Lignes indiquant où se trouvent les cibles

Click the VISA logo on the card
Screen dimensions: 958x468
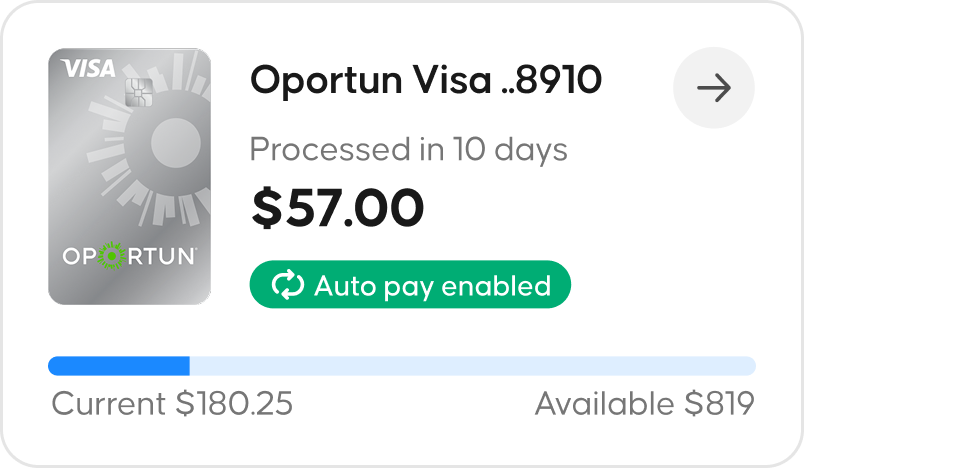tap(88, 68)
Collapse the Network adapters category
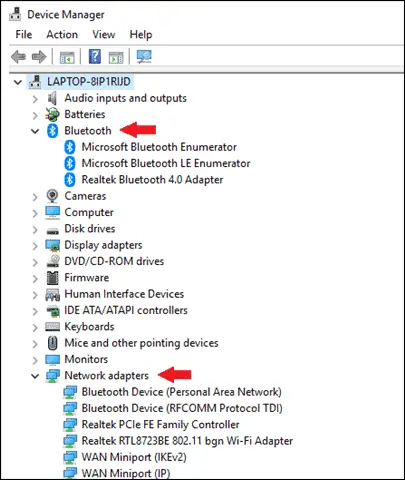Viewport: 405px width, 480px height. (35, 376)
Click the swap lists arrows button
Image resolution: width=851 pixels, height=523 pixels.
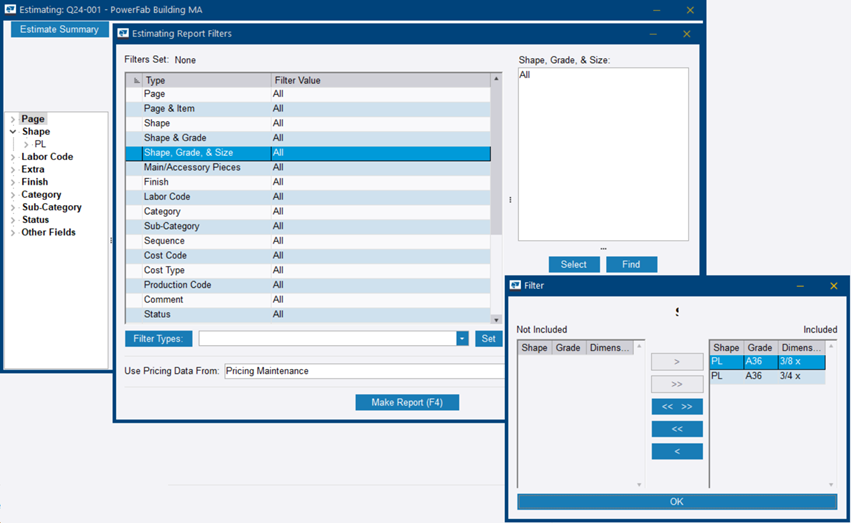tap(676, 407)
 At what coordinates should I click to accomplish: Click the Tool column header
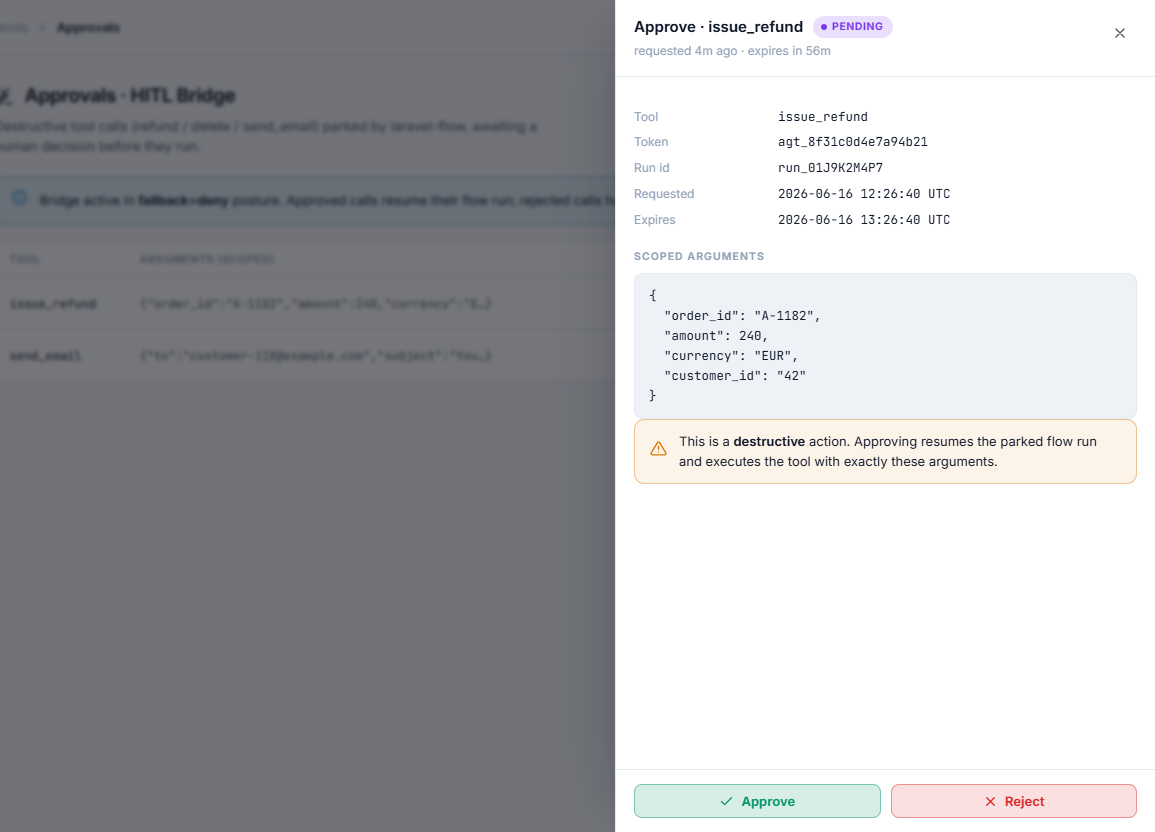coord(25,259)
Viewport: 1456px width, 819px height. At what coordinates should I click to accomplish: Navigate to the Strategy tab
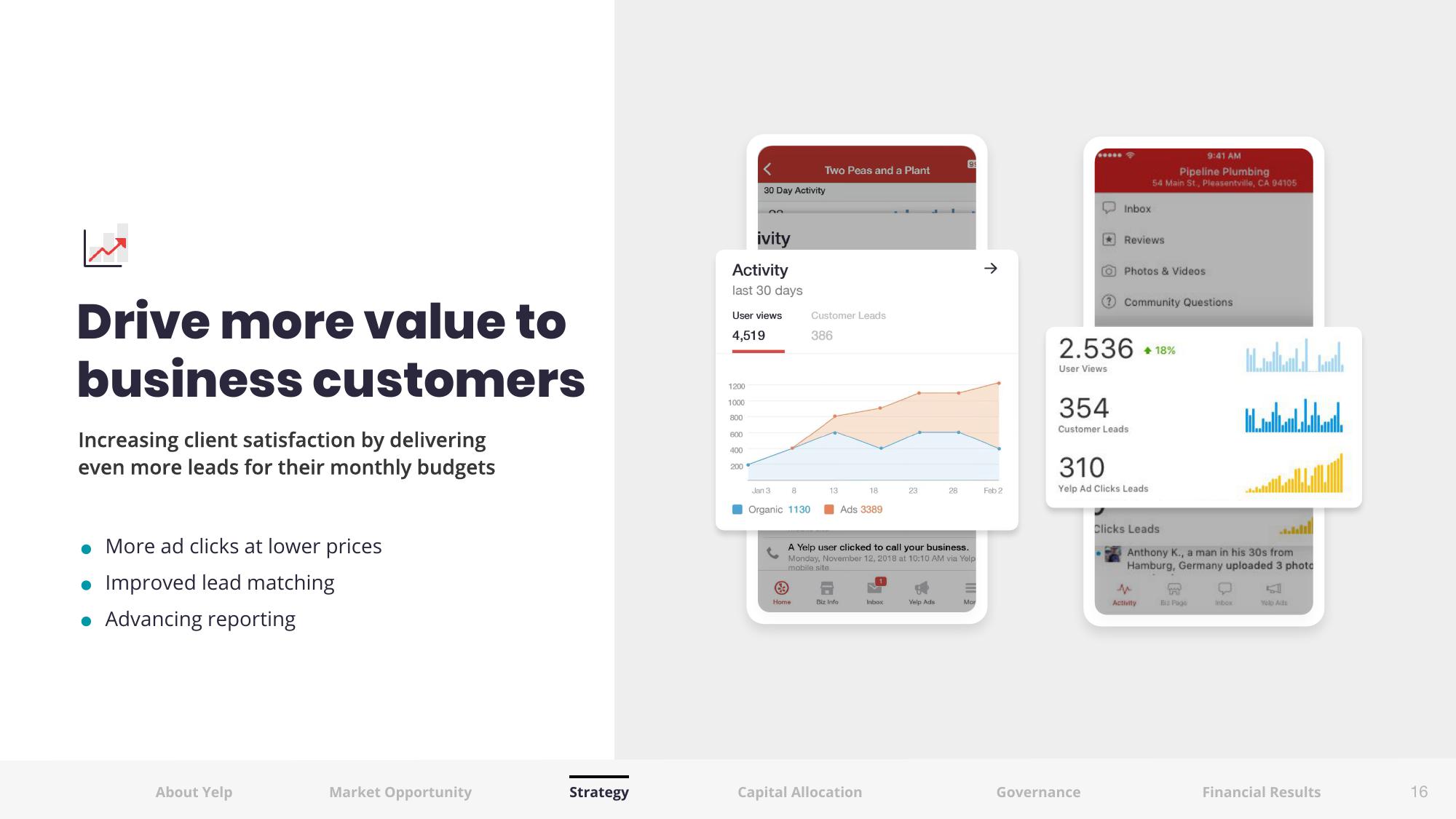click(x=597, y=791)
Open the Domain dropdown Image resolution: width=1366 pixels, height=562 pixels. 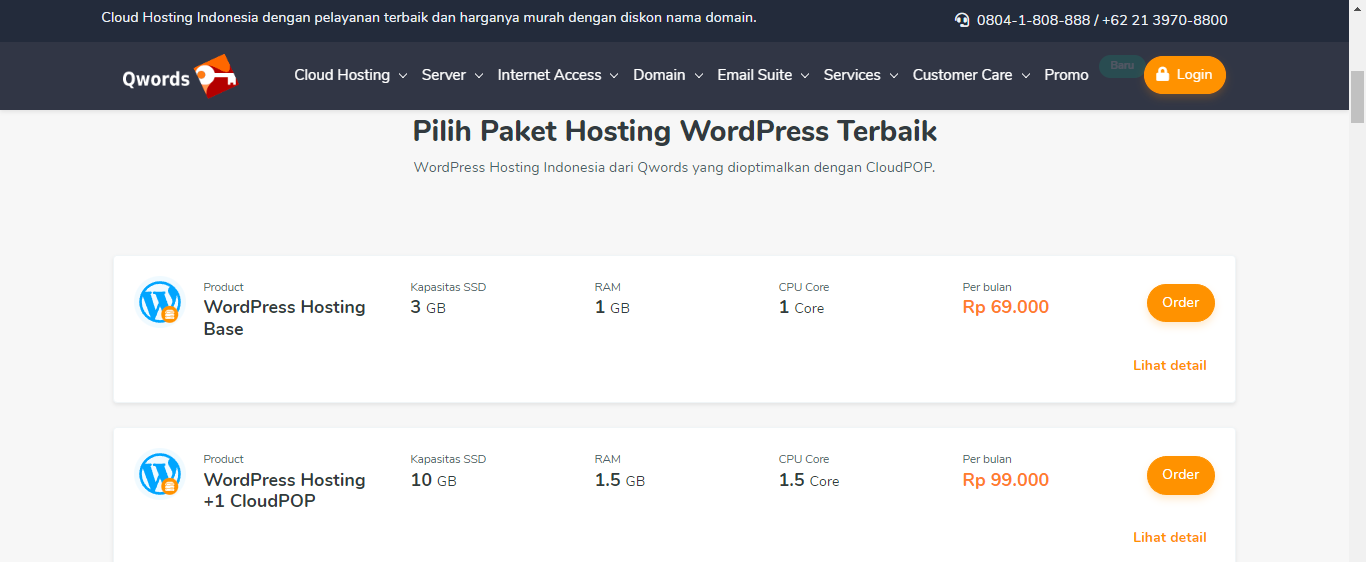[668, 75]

__OBJECTIF VISÉ__.
Mettez en liste numérotée les lignes du listing, en commençant au tout début et en vous arrêtant après la ligne qui contient "coord(25,259)", sans les lignes vides. N'incluez pas les images dans votre réponse.

__RÉPONSE ATTENDUE__.
1. Click the VISA logo on the card
2. Screen dimensions: 958x468
3. tap(88, 68)
4. Collapse the Network adapters category
5. Viewport: 405px width, 480px height. (35, 376)
6. Click the swap lists arrows button
7. Image resolution: width=851 pixels, height=523 pixels.
8. tap(676, 407)
9.  At what coordinates should I click to accomplish: Click the Tool column header
10. coord(25,259)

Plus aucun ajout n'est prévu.